Set only one credential per WebService A2A authorization. In this way, this practice will reduce the risk surface since the authorization will be tied to only one credential; thus, the tracking of activities is centralized. In case of vulnerability, the response will be faster by disabling one credential instead of several.
Define that WebService A2A authorization has the origin IP restriction set only for the Servers (and their redundancies) that manage the applications that need access to the credentials of senhasegura . Be aware that the principle of least privilege should also be applied to machines, defining a policy that grants access only to servers that performing their tasks need to use the credentials managed by senhasegura .
Give preference to using the Oauth 2.0 signature (more secure) over using Oauth 1.0. Always opt for the most up-to-date standards that correspond to more robust security levels and are compatible with your asset technology.
Enable the Enable encryption of sensitive information functionality for queries through the senhasegura API, and segment that the credential query module and the sensitive information decryption module, be performed by different developers, so that none of them has access to the complete information (Credential query and decryption);
Implement the query for the credentials needed by the application, so that they are brought in during application execution, and no need to store them in any file. Storing the credential information in a file outside of your senhasegura management will leave the credential vulnerable to unauthorized access, and your queries cannot be traced, resulting in irresponsible use of the credentials.
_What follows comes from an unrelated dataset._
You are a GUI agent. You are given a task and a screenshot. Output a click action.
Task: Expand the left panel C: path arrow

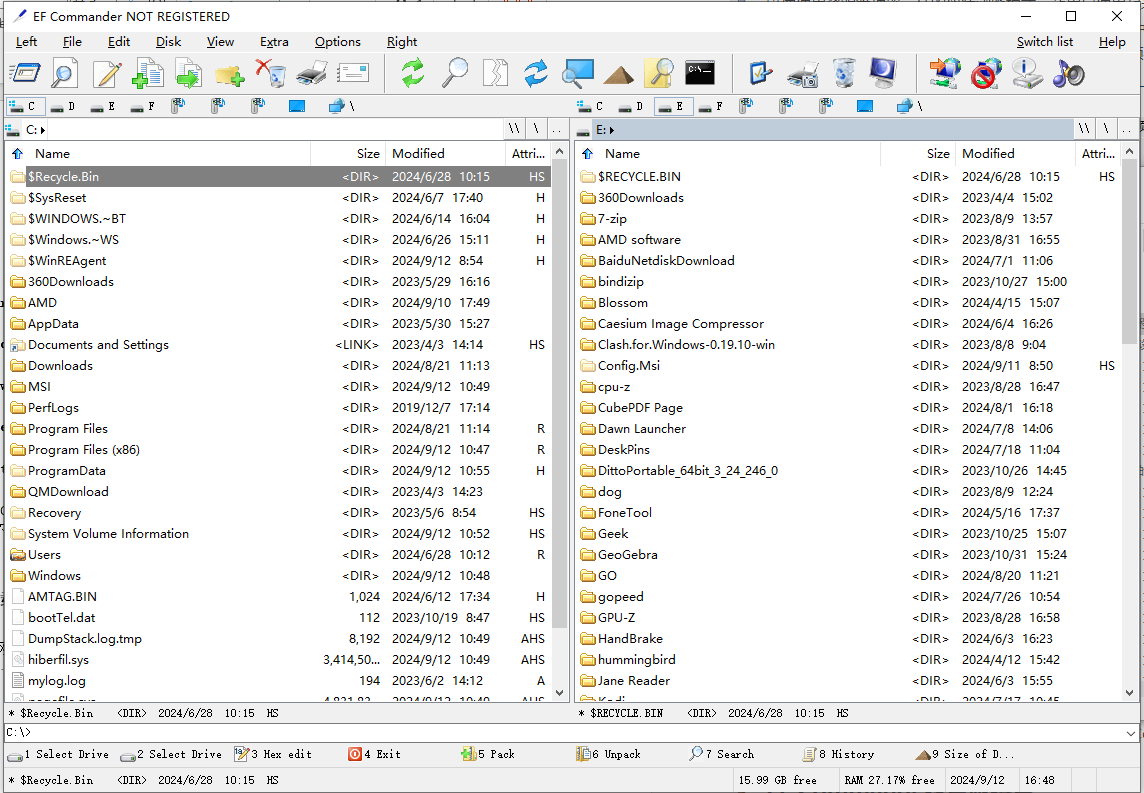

Instruct the programmer to make a local cache of the credential, with lifetime control. This way, if the senhasegura is unavailable, momentary or not, the application will not stop running because it will have the local cache to query. This practice can prevent tasks from being paralyzed and causing the unavailability of a vital service.
Match the lifetime of the local cache with the password rotation time of the senhasegura . This way, the password stored in the local cache will not be outdated compared to the credential managed by senhasegura , making authentication impossible in case of unavailability since the password will be different. Advise the programmer that in case the password returns a connectivity error to query the senhasegura again to verify that the password in question has not already been rotated. Remember that depending on the settings applied to the senhasegura the passwords may rotate frequently, so the local cache may become out of date.